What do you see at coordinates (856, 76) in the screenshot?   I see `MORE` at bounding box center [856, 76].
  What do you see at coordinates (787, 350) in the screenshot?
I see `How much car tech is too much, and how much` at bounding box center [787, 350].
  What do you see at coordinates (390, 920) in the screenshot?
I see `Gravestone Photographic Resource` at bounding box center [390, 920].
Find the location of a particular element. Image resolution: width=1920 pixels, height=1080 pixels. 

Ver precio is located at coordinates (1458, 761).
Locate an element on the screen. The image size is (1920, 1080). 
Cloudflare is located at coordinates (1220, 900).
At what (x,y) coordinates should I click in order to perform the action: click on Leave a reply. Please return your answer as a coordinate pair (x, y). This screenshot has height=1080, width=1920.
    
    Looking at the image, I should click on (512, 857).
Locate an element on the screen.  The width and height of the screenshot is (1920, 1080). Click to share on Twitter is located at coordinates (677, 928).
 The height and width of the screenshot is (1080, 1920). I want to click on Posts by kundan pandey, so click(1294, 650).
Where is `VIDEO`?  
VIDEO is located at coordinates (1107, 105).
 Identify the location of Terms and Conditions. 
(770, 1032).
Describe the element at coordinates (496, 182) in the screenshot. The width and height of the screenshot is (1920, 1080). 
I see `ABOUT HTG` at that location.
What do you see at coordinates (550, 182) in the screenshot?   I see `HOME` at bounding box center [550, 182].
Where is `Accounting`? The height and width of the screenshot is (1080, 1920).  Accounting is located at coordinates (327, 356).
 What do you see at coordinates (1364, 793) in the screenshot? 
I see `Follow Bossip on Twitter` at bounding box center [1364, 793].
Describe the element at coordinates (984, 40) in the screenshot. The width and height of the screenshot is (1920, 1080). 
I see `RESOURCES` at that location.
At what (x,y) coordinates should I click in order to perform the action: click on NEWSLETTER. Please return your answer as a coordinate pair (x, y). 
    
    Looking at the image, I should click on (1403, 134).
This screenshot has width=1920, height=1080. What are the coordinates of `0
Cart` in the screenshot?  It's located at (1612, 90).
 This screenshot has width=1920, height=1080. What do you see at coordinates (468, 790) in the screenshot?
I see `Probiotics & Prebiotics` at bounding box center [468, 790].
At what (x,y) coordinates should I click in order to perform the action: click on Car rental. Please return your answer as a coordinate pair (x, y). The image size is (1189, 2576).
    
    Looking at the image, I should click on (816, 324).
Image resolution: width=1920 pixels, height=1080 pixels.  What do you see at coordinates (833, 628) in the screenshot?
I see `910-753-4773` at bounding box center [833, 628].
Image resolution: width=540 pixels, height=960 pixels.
^^^^^^^^
> [Required work]: Pull out every row above that contains the word "Where", copying each one in full.

> [Reply to the task]:
Where is `VIDEO`?  
Where is `Accounting`? The height and width of the screenshot is (1080, 1920).  Accounting is located at coordinates (327, 356).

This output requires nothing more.